Pasal 250 dan 313 masih menggunakan kata ‘penghinaan’, padahal penghinaan itu bersifat subyektif. Pasal 250, meskipun semangatnya baik, tetapi perlu diganti dengan kata yang tidak multitafsir. Selain itu, hukuman terhadap penghinaan, menurut para ahli di dunia, diarahkan kepada tanggung jawab perdata. Kalaupun pidana hendak mengatur penghinaan, maka pemidanaannya adalah denda. Kemudian, dalam Pasal 313, kata penghinaan sebaiknya diganti dengan “siar kebencian”, untuk melindungi pemeluk agama dari kejahatan. Hal ini juga sesuai dengan kecenderungan internasional, sebagaimana dalam evolusi Resolusi Dewan HAM, yang menggeser “penodaan agama’ menjadi ‘memerangi Intoleransi’. Resolusi ini diinisiasi oleh Organisasi Konferensi Islam (OKI) di Dewan HAMPBB pada tahun 2011, karena penggunaan istilah ‘penodaan agama’ telah banyak memperoleh pertentangan dari berbagai negara. 
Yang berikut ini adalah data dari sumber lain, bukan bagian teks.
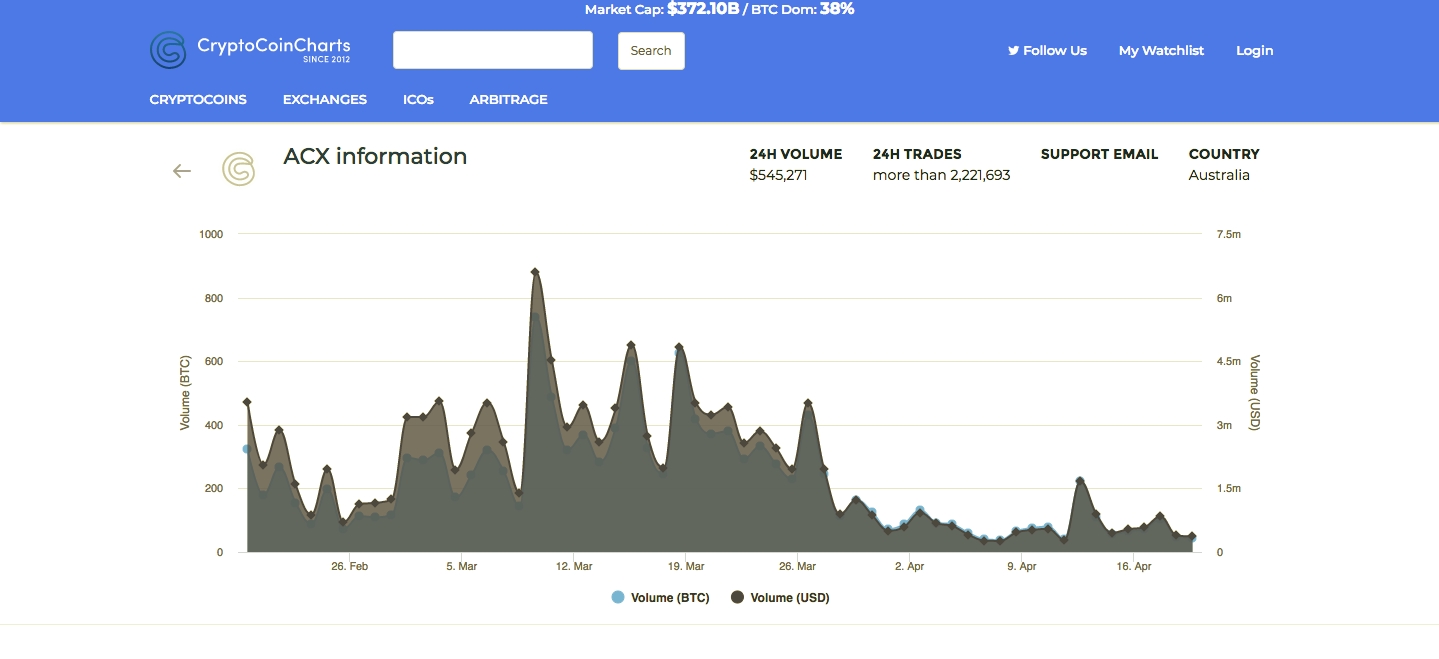Focus the search input field
This screenshot has width=1439, height=659.
pyautogui.click(x=493, y=50)
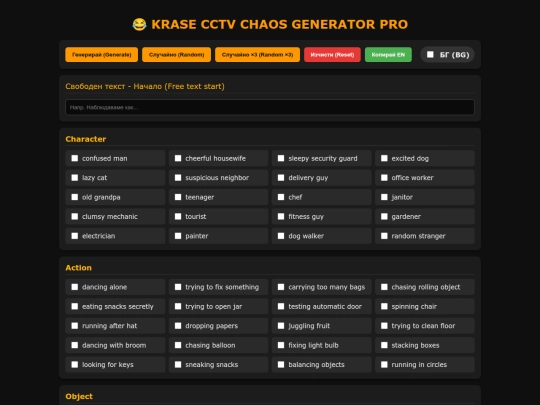Image resolution: width=540 pixels, height=405 pixels.
Task: Enable the juggling fruit checkbox
Action: tap(281, 326)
Kenapa frasa ‘penghinaan’ itu Anda anggap subjektif? 
Penghinaan itu kami anggap subjektif, karena ketika seseorang merasa dihina, maka dia bisa langsung melapor. Yang dilaporkan, bisa kena pasalnya. Makanya, saat ini kami sudah tidak sepakat dengan delik perbuatan tidak menyenangkan, pencemaraan nama baik dan penghinaan. Bicara soal norma hukum, bicara soal delik pidana, atau rumusan kejahatan, ini sangat berbeda dengan perumusan undang-undang lain. Kalau undang-undang lain, dia masih bisa dijelaskan, atau diatur kembali secara spesifik dengan aturan turunan. KUHP harus bisa langsung digunakan aparat penegak hukum, tak bisa menunggu tafsiran dari mana lagi. 

Apa bedanya dengan siar kebencian? 
Kalau siar kebencian ini secara hukum internasional pun, sudah ada diskursusnya. Siar kebencian itu sudah ada indikatornya, bahkan dari kalimatnya. Ada kata ‘siar’ di depannya, bukan kebencian. Kebencian itu memang subjektif, jadi harus ada kata siar-nya. Kalau saya benci sama Anda kan boleh-boleh saja, itu hak saya. [NDA]
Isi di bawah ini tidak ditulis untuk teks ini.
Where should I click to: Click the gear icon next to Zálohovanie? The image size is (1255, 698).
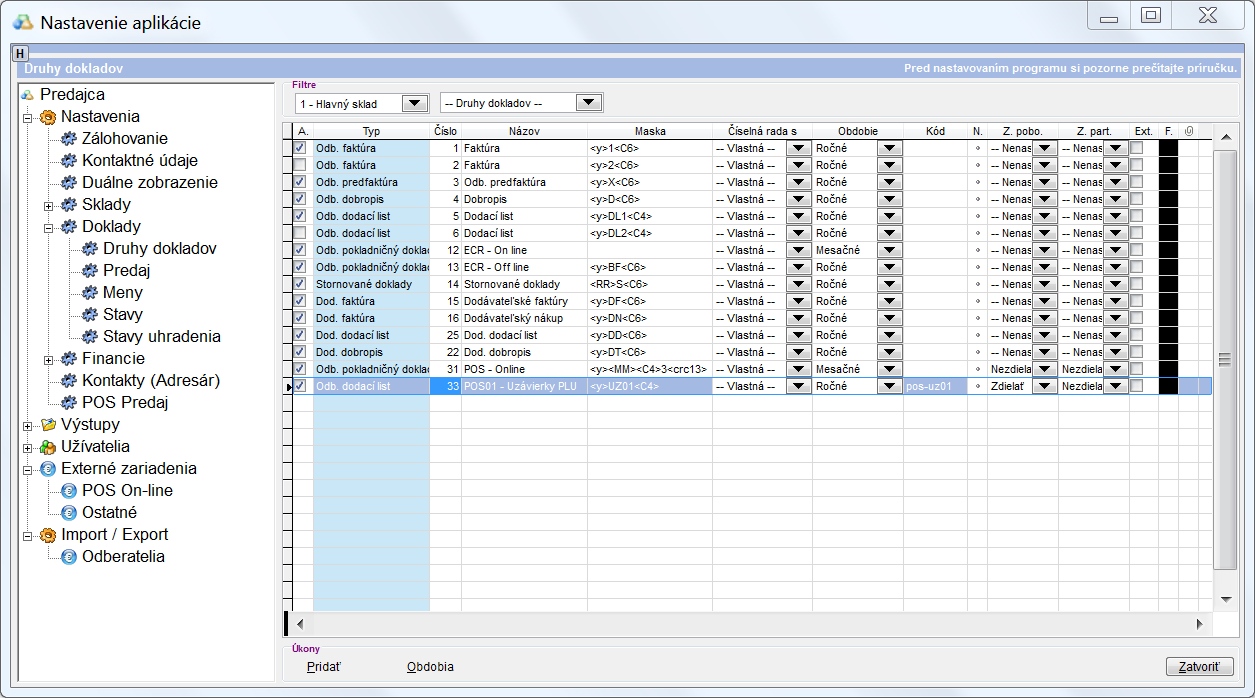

Update berita dan artikel RM.ID menarik lainnya di Google News

Dapatkan juga update berita pilihan dan breaking news setiap hari dari RM.id. Mari bergabung di Grup Telegram "Rakyat Merdeka News Update", caranya klik link https://t.me/officialrakyatmerdeka kemudian join. Anda harus install aplikasi Telegram terlebih dulu di ponsel.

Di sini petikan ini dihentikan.